Major Update to Unpaywall Database

We recently announced major changes to Unpaywall on our Unpaywall google group (https://groups.google.com/g/unpaywall) and via email to Unpaywall Premium Subscribers. A lot of folks aren’t on the group so we’re announcing here as well.


TL;DR
Unpaywall has migrated to a new codebase that helps us address data quality issues faster, and you may notice some changes.

  • The API is way faster → 10× faster API responses (avg 500 ms → 50 ms).
  • Some data has changed → About 23% of works saw data change, with about 10% seeing changes in oa_status (green, gold, etc) and 5% in is_oa (closed or open).
  • Overall accuracy is similar → Overall, precision remains constant. We have better recall of some Gold articles and worse detection of some Green articles.
  • Tiny schema changes→ Your scripts, API calls, and data feeds keep running, but two fields are now deprecated (oa_locations.evidence & oa_locations.updated)
  • Community curation → Users can now report and fix errors at unpaywall.org/fix.
  • Action required only if you host the full dataset locally (details below).

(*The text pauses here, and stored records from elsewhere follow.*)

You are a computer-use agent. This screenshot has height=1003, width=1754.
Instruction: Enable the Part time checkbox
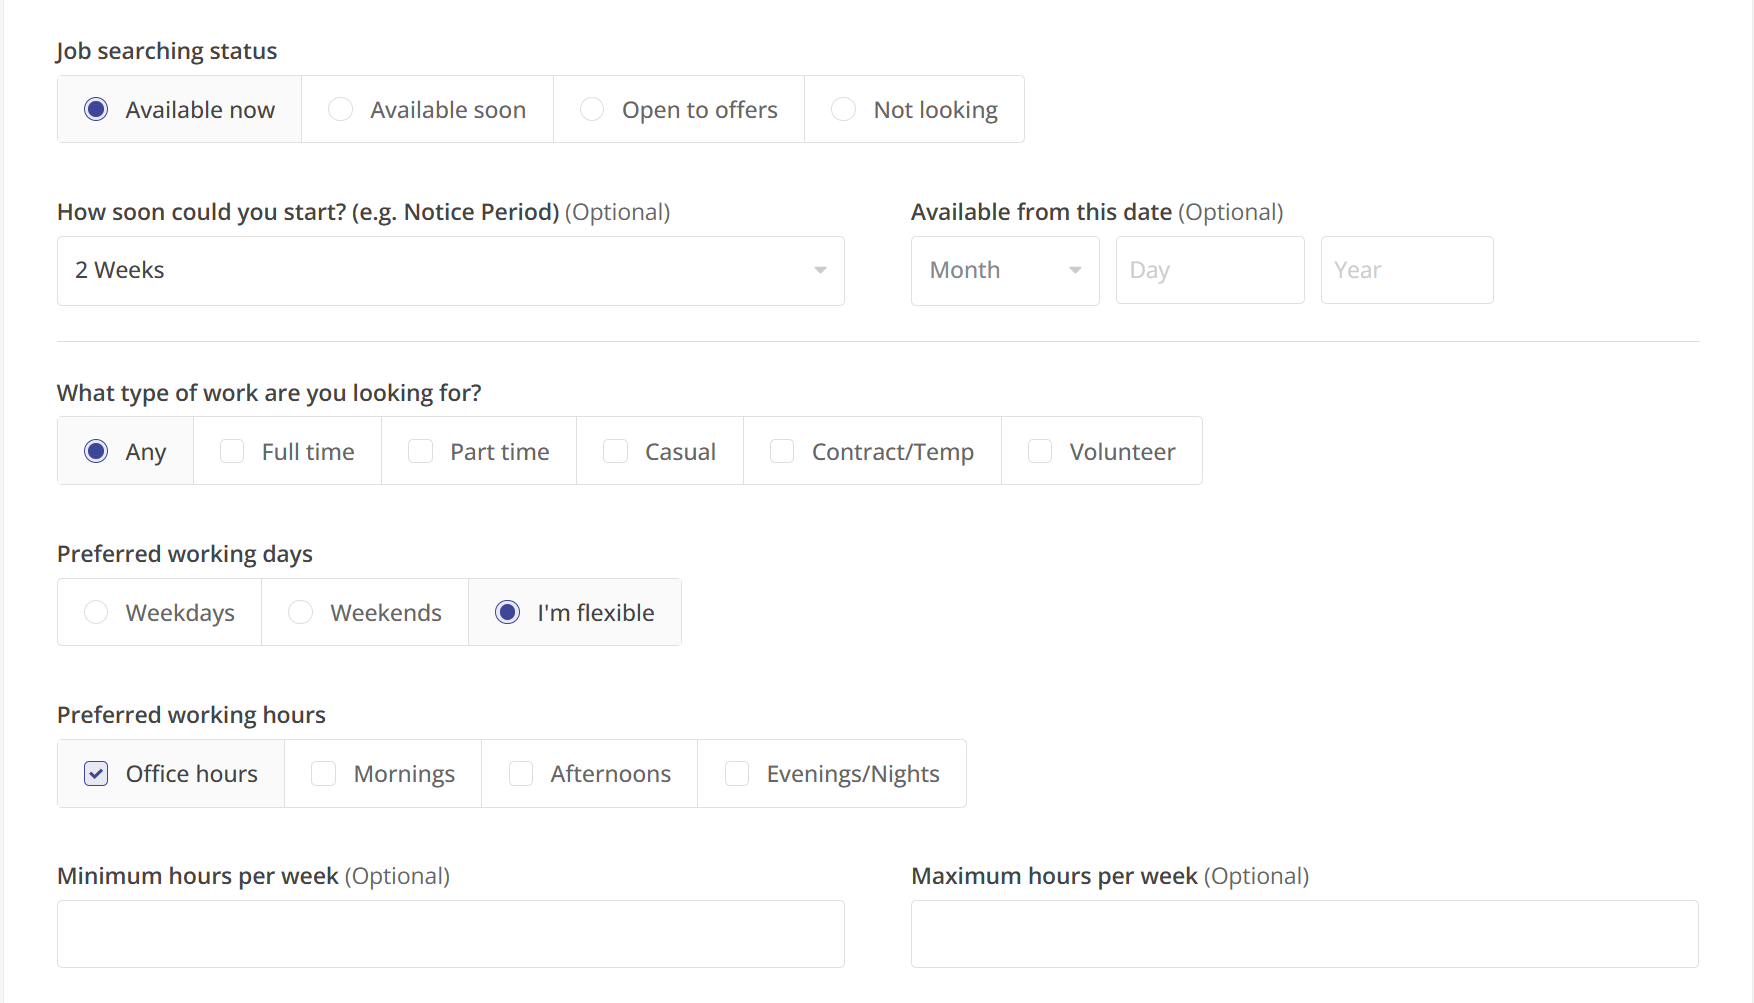(421, 452)
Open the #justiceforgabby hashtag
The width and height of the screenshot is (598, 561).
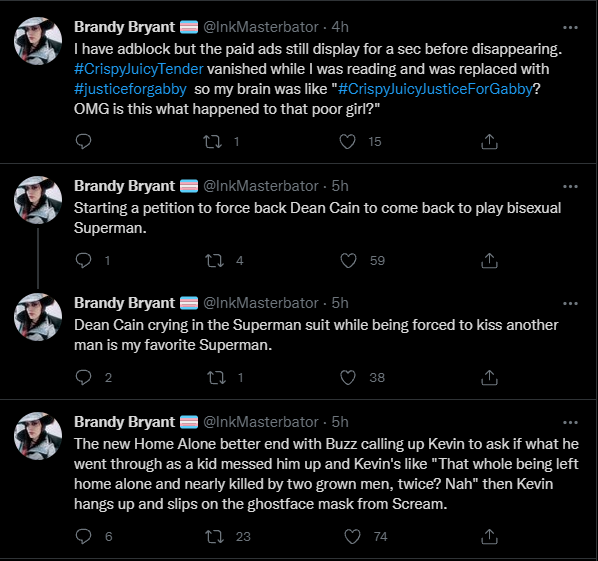pyautogui.click(x=130, y=89)
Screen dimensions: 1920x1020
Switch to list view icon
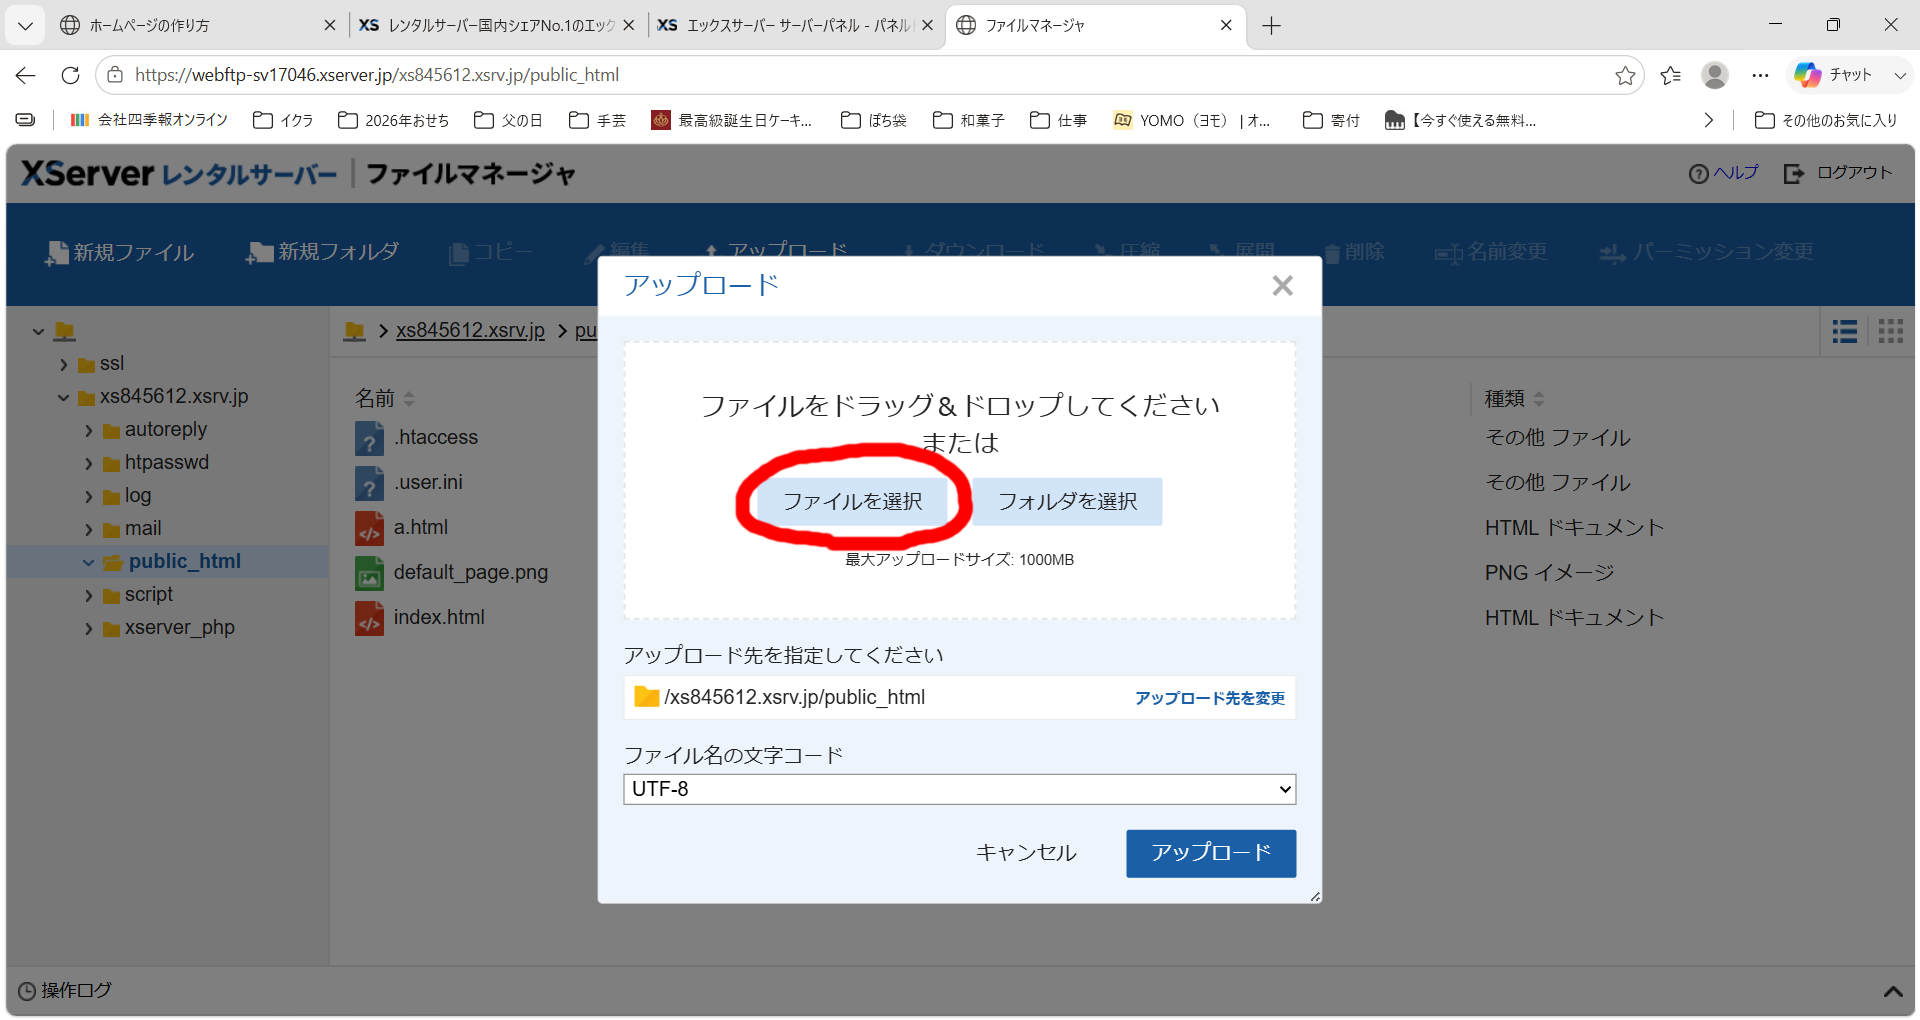tap(1845, 332)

Why rewrite a perfectly good tool?

A decade ago we developed Unpaywall to:

  1. make open access research in institutional repositories discoverable by users globally,
  2. track open access behaviours and generate evidence for effective open access policies, and 
  3. raise the bar for open infrastructures by ensuring that the industry standard for determining open access status, was itself completely open. 

We’re happy to report it has been very effective at achieving those goals: 

  • Our Chrome and Firefox extensions are used by 800k monthly active users around the world, 
  • Unpaywall sees an average of 200 API calls per second every second of the year, 
  • Unpaywall now underpins every major open access monitoring and tracking initiative globally, and 
  • Unpaywall has demonstrated an effective model for operating open research infrastructure.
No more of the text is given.